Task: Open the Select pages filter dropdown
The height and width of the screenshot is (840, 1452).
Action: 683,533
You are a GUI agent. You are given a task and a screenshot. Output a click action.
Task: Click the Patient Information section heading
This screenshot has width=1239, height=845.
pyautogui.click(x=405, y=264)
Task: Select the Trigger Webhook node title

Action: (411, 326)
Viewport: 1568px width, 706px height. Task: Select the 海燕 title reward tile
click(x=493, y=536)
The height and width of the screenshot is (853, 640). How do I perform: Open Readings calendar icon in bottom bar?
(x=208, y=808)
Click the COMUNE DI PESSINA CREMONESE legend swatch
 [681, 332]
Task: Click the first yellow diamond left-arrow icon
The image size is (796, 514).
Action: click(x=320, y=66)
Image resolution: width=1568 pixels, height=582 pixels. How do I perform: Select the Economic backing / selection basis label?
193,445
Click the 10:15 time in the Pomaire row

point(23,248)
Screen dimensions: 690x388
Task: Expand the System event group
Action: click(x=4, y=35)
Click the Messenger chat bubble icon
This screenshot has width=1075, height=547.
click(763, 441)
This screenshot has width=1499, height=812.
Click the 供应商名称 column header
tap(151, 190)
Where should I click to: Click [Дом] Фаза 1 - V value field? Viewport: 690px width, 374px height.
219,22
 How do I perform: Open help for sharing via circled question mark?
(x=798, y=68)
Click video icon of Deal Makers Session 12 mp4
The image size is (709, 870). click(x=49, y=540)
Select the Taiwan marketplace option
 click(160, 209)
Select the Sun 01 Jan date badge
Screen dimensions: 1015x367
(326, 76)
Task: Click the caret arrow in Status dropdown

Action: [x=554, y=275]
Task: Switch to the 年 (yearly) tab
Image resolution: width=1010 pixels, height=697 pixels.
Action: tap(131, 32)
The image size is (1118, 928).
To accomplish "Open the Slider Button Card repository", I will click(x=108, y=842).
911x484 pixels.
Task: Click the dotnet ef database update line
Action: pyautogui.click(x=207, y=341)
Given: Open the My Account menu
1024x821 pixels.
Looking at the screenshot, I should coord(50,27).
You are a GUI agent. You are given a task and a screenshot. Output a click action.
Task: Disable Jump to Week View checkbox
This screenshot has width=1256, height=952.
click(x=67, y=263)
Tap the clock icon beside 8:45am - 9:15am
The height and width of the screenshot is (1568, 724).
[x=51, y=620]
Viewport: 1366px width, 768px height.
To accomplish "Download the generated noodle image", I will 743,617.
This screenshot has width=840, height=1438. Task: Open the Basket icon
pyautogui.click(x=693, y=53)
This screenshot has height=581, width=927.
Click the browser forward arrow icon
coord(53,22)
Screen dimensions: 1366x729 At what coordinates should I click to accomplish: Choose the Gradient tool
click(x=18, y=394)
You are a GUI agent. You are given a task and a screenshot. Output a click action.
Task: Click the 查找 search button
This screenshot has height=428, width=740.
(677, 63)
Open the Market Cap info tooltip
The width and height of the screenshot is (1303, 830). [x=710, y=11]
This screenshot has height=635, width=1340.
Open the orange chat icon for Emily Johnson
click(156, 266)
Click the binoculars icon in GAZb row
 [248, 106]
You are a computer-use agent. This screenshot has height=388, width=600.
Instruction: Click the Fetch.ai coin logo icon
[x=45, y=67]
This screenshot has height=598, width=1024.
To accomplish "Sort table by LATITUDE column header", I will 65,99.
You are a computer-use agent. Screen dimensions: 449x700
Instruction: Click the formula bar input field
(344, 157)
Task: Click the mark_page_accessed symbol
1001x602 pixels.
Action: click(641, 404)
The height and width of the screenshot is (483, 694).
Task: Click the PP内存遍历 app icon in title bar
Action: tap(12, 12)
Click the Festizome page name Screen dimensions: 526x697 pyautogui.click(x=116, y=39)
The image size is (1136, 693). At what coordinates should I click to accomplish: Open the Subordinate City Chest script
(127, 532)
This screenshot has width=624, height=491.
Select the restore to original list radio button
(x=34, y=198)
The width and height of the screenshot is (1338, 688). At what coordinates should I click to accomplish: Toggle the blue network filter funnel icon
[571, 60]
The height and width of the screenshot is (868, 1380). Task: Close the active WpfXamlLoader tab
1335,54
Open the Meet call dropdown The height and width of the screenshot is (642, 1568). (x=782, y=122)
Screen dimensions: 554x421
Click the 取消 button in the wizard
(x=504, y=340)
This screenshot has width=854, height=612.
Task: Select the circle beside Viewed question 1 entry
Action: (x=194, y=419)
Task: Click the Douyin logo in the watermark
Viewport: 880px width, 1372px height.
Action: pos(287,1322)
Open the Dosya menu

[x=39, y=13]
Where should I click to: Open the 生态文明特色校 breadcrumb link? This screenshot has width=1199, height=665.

┄┄┄┄┄┄

● **What is expected**: Print every line from the one that contains "The width and height of the screenshot is (1338, 688)." to the end of the records, exactly as written, and nothing more.

● **Response to the exercise**:
The width and height of the screenshot is (1338, 688). At what coordinates should I click to accomplish: Toggle the blue network filter funnel icon
[571, 60]
The height and width of the screenshot is (868, 1380). Task: Close the active WpfXamlLoader tab
1335,54
Open the Meet call dropdown The height and width of the screenshot is (642, 1568). (x=782, y=122)
Screen dimensions: 554x421
Click the 取消 button in the wizard
(x=504, y=340)
This screenshot has width=854, height=612.
Task: Select the circle beside Viewed question 1 entry
Action: (x=194, y=419)
Task: Click the Douyin logo in the watermark
Viewport: 880px width, 1372px height.
Action: pos(287,1322)
Open the Dosya menu

[x=39, y=13]
Where should I click to: Open the 生态文明特色校 breadcrumb link? This screenshot has width=1199, height=665.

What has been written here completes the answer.